-- START Passage --

As is customary, I spotted a math problem and had to solve it. It’s like a sickness. Anyway, here’s the answer to that math problem that stumped Year 12 math students in Australia!
The problem goes like this:
There are 2 things you need to know to solve this problem:
- Angles inside of a triangle add up to 180 degrees.
- Angles in a circle add up to 360 degrees.
Because the center of the 50 cent coin encompasses 360 degrees, with edges that are broken off into 12 segments, you can divide 360 by 12 to get the angle of each triangle inside the coin. Let’s call that angle “alpha.”
360 / 12 = 30. Alpha is 30 degrees.
Now, you’ve made 12 triangles when you divided the coin into 12 segments. Each triangle has all three of its angles adding up to 180 degrees. So you can solve for the other 2 angles in the triangle, which will be equal. You know they’re equal because all of the triangles are the same. We’ll call the bottom two angles “beta.”
With a little bit of algebra, you can easily figure out what beta is. 180 = 2B + 1A, because you have 2 beta’s and 1 alpha in each triangle. You know what alpha is. Now you only have one variable. Time to plug and chug!

-- END Passage --
-- START Provided data --

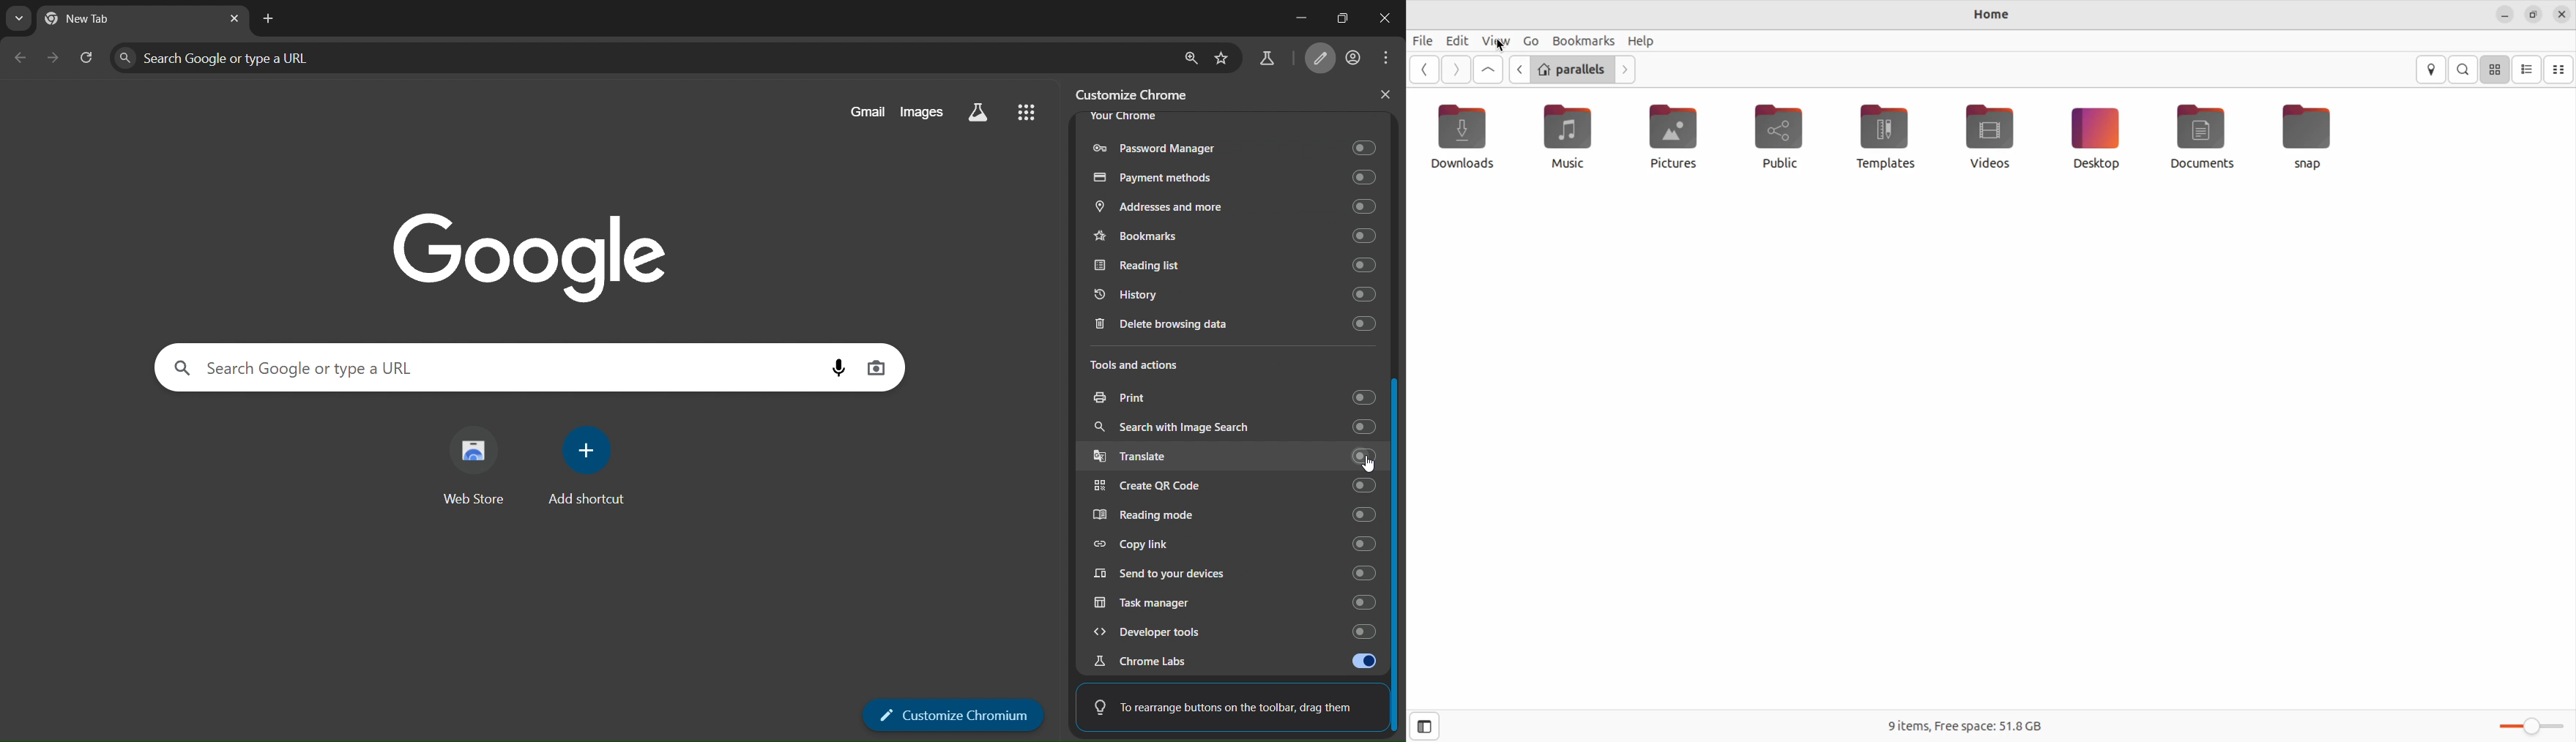 The height and width of the screenshot is (756, 2576). What do you see at coordinates (1425, 727) in the screenshot?
I see `open side bar` at bounding box center [1425, 727]. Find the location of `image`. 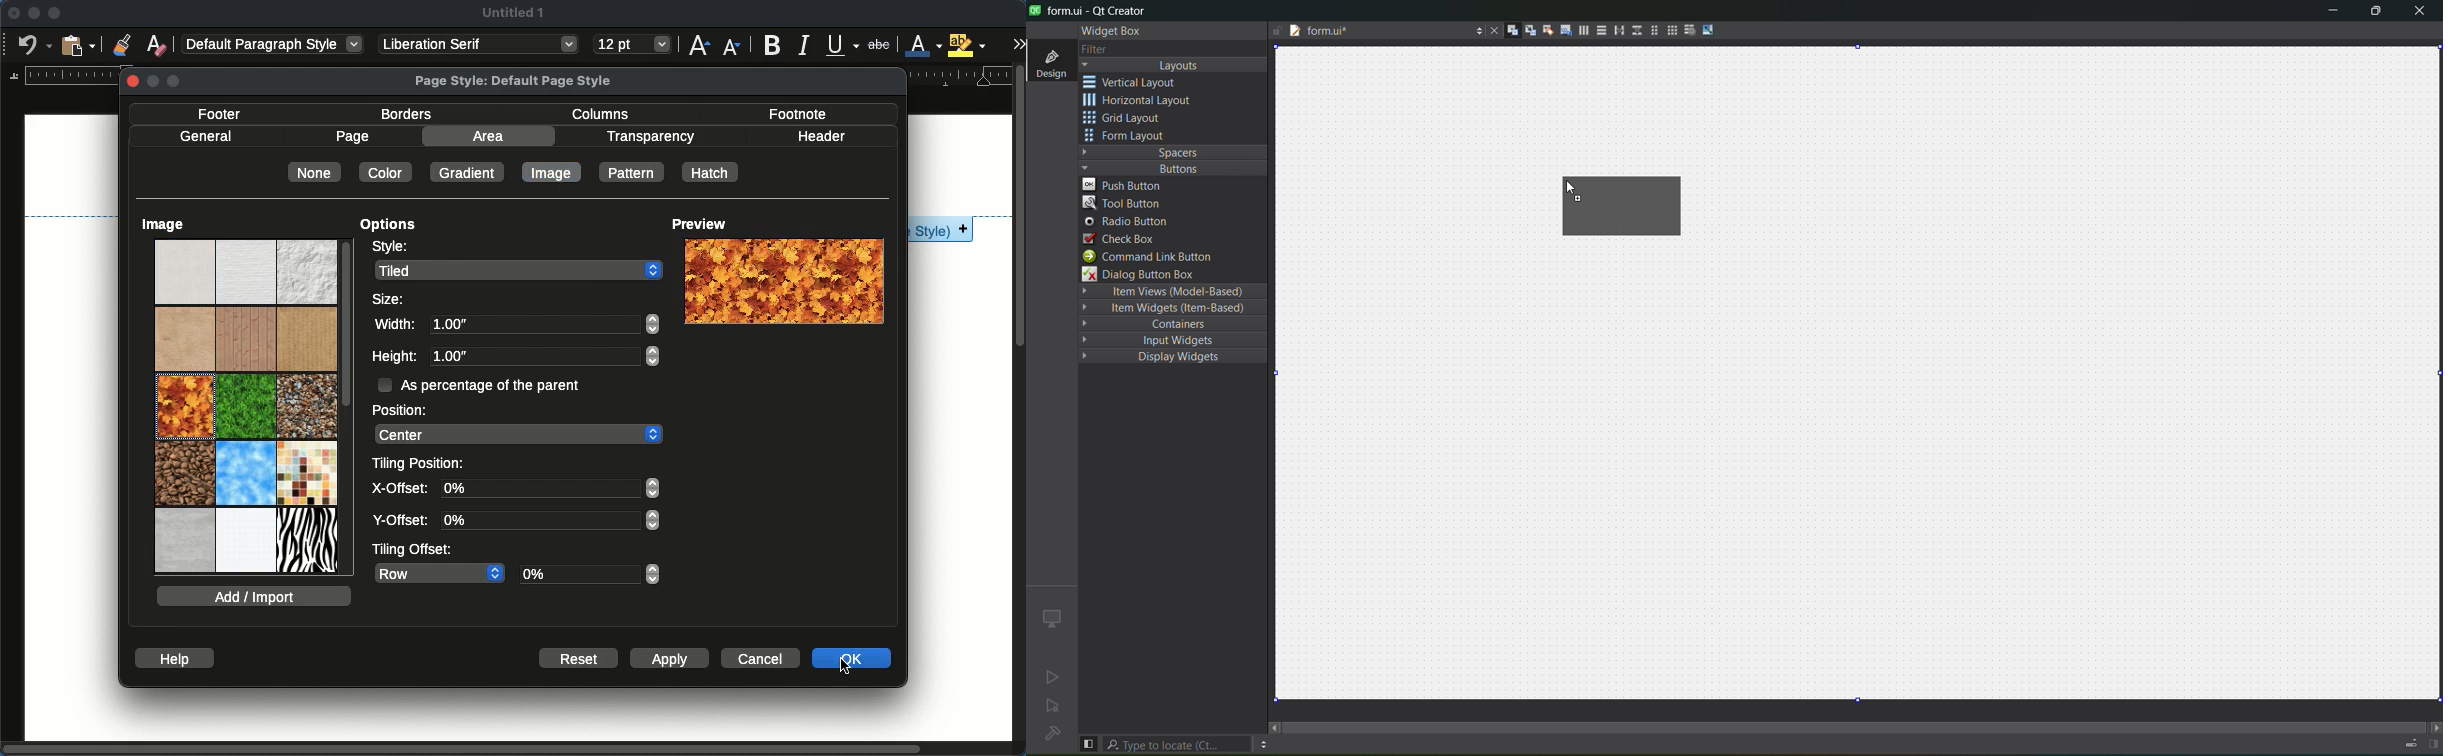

-- END Provided data --

● **Tasks and exercises**:
A. List every degree value stated in the coin explanation, giving each value once.
B. Set down everything in the coin explanation from "360 / 12 = 30." down to "plug and chug!".
C. For each statement, say whether it agrees with the coin explanation (yes or no) and quote the deciding words.
(i) The coin is split into 12 segments.
(ii) The two bottom angles of each triangle are named "alpha."
(iii) The problem stumped Year 10 math students in Australia.
The listing is not needed for this work.

● **Answers given**:
A. 180 degrees, 360 degrees, 30 degrees

B.
360 / 12 = 30. Alpha is 30 degrees.
Now, you’ve made 12 triangles when you divided the coin into 12 segments. Each triangle has all three of its angles adding up to 180 degrees. So you can solve for the other 2 angles in the triangle, which will be equal. You know they’re equal because all of the triangles are the same. We’ll call the bottom two angles “beta.”
With a little bit of algebra, you can easily figure out what beta is. 180 = 2B + 1A, because you have 2 beta’s and 1 alpha in each triangle. You know what alpha is. Now you only have one variable. Time to plug and chug!

C.
(i) Yes: "with edges that are broken off into 12 segments"
(ii) No: "We’ll call the bottom two angles “beta.”"
(iii) No: "that stumped Year 12 math students in Australia"